Student and Faculty Use
I list the available business-associations lessons in my syllabus, and also require students to complete two of the lessons. (Those two lessons involve some rather complicated corporate law statutes; the lessons are a great way to force each student to work his or her way through the language of the statute.) I often get unsolicited comments from students about their helpfulness. As an author of several CALI lessons, I also get e-mails from students at other law schools to the same effect.
CALI lessons are available for free to any faculty member or student at a school that belongs to CALI, and almost every U.S. law school is a member. If you’re a student or a faculty member, it’s worth a look.
Use by Lawyers and Others
Many people are not aware that CALI lessons are also available to law firms and others who pay a fee to join CALI. I have found the lessons to be a great introduction to areas outside my areas of expertise, and practicing lawyers could use them similarly.

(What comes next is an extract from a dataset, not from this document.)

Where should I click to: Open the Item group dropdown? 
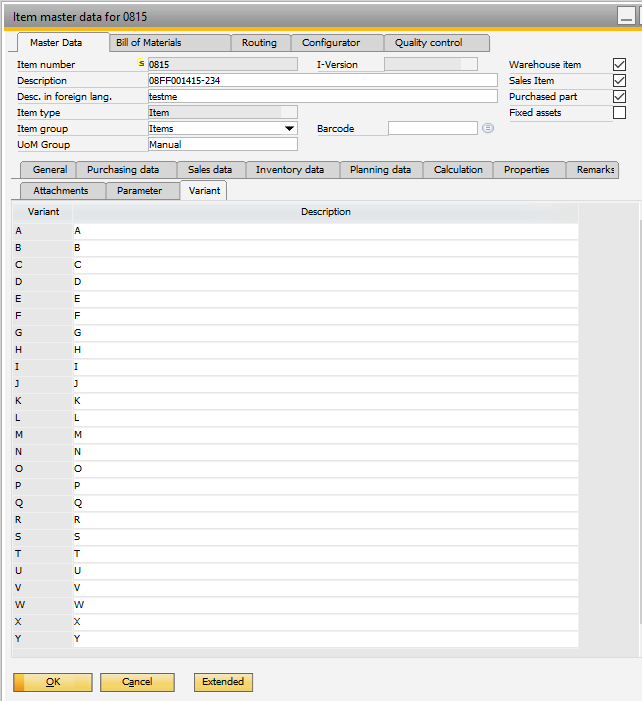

Want an introduction to the treatment of architectural design under copyright law? Want to know the basics of Clean Water Act permitting? Need an introduction to alimony law? CALI has lessons covering all of those topics.
CALI also has a large number of lessons on specialized legal research topics, including state-by-state guides. Have a Georgia law question and don’t know anything about how to research Georgia law? There are two lessons, one on primary sources and one on secondary sources. Have a question about California ballot measures? There’s a lesson on how to research those.
Take a look at the CALI web site. You might find something useful.